* **Instructions for the task**:
Would you please output only the lines from the one containing "Task: Open screener settings hexagon icon" through the end of the entries below, exactly as written?

* **Data excerpts**:
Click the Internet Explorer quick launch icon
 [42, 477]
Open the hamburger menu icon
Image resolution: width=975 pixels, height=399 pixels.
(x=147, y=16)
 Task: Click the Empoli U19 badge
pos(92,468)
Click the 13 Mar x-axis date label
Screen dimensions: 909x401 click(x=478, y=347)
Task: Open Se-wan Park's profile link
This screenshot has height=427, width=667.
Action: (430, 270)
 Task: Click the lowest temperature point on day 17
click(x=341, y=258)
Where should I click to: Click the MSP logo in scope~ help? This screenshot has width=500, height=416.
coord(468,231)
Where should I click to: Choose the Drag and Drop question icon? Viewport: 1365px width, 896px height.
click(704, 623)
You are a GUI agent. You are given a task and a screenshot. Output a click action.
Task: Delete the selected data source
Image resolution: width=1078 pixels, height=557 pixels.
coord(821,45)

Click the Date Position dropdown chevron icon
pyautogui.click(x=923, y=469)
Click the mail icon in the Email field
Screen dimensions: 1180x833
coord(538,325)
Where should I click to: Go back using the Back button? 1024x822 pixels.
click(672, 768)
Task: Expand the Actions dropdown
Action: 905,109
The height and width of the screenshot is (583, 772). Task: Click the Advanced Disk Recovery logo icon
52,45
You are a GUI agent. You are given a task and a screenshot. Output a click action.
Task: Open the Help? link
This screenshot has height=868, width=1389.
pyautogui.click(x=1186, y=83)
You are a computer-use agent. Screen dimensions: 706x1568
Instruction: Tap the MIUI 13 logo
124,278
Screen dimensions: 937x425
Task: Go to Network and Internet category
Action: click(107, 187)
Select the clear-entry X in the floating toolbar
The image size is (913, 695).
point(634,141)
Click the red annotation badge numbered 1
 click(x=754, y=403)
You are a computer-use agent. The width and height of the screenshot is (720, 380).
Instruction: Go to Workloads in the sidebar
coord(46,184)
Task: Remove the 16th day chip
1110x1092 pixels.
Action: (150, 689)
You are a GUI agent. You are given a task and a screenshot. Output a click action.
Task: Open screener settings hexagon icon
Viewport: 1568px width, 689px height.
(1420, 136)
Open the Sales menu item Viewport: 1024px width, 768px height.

* **Reply to the task**:
Task: Open screener settings hexagon icon
Viewport: 1568px width, 689px height.
(1420, 136)
Open the Sales menu item Viewport: 1024px width, 768px height.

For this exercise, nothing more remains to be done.